>> START Source material

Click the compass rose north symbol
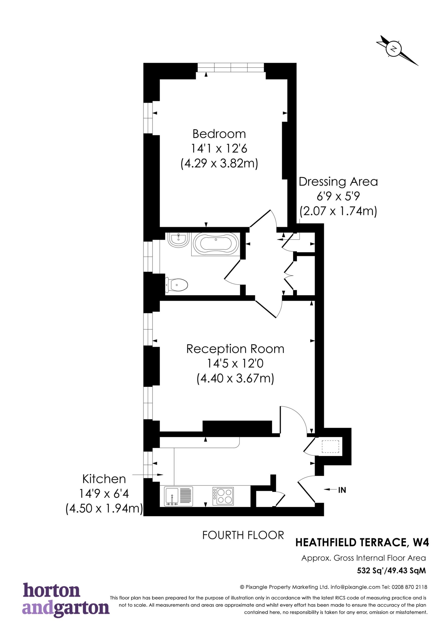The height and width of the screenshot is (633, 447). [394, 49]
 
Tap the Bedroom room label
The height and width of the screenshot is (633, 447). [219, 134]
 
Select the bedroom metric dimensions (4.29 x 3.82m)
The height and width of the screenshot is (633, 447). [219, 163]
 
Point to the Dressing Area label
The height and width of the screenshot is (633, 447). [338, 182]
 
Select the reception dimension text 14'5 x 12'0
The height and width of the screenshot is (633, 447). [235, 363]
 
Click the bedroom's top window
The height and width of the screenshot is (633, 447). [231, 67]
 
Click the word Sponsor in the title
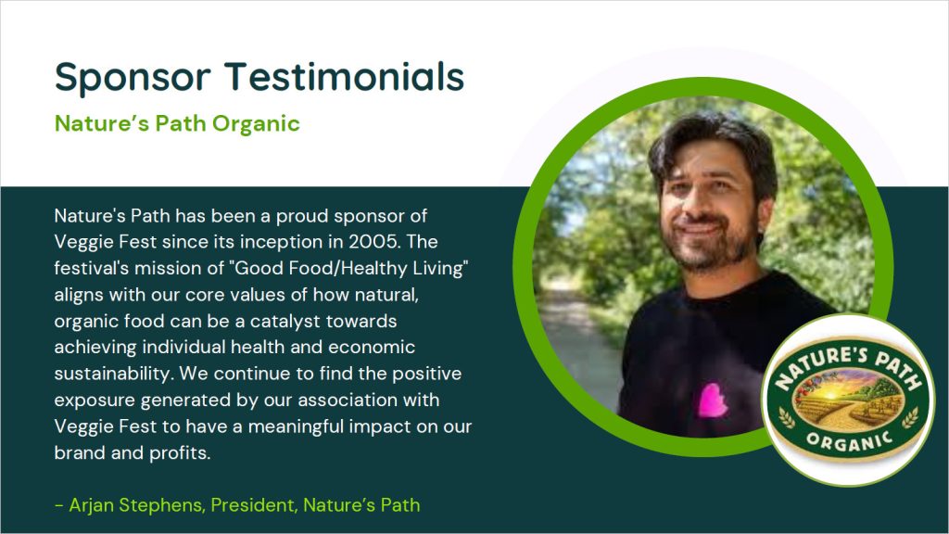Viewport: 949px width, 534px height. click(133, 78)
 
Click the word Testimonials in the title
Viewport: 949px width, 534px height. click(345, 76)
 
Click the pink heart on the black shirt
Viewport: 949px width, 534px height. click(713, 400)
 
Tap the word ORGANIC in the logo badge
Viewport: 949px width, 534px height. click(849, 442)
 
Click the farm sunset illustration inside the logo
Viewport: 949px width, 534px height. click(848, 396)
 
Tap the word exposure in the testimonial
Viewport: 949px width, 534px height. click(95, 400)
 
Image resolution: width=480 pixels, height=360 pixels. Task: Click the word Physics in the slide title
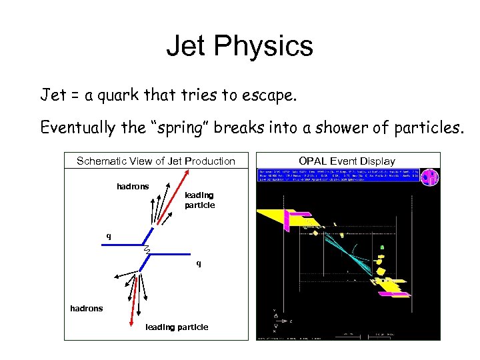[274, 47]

>> END Source material

▸ To do:
Rewrite all the rows above with "title" replaced by "heading" and nothing else changed. Leave out the pictures.

▸ Task response:
Click the compass rose north symbol
The height and width of the screenshot is (633, 447). [394, 49]
 
Tap the Bedroom room label
The height and width of the screenshot is (633, 447). [219, 134]
 
Select the bedroom metric dimensions (4.29 x 3.82m)
The height and width of the screenshot is (633, 447). [219, 163]
 
Point to the Dressing Area label
The height and width of the screenshot is (633, 447). [338, 182]
 
Select the reception dimension text 14'5 x 12'0
The height and width of the screenshot is (633, 447). [235, 363]
 
Click the bedroom's top window
The height and width of the screenshot is (633, 447). [231, 67]
 
Click the word Sponsor in the heading
Viewport: 949px width, 534px height. click(133, 78)
 
Click the word Testimonials in the heading
Viewport: 949px width, 534px height. click(345, 76)
 
Click the pink heart on the black shirt
Viewport: 949px width, 534px height. click(713, 400)
 
Tap the word ORGANIC in the logo badge
Viewport: 949px width, 534px height. click(849, 442)
 
Click the farm sunset illustration inside the logo
Viewport: 949px width, 534px height. click(848, 396)
 
Tap the word exposure in the testimonial
Viewport: 949px width, 534px height. click(95, 400)
 
Image resolution: width=480 pixels, height=360 pixels. Task: Click the word Physics in the slide heading
[274, 47]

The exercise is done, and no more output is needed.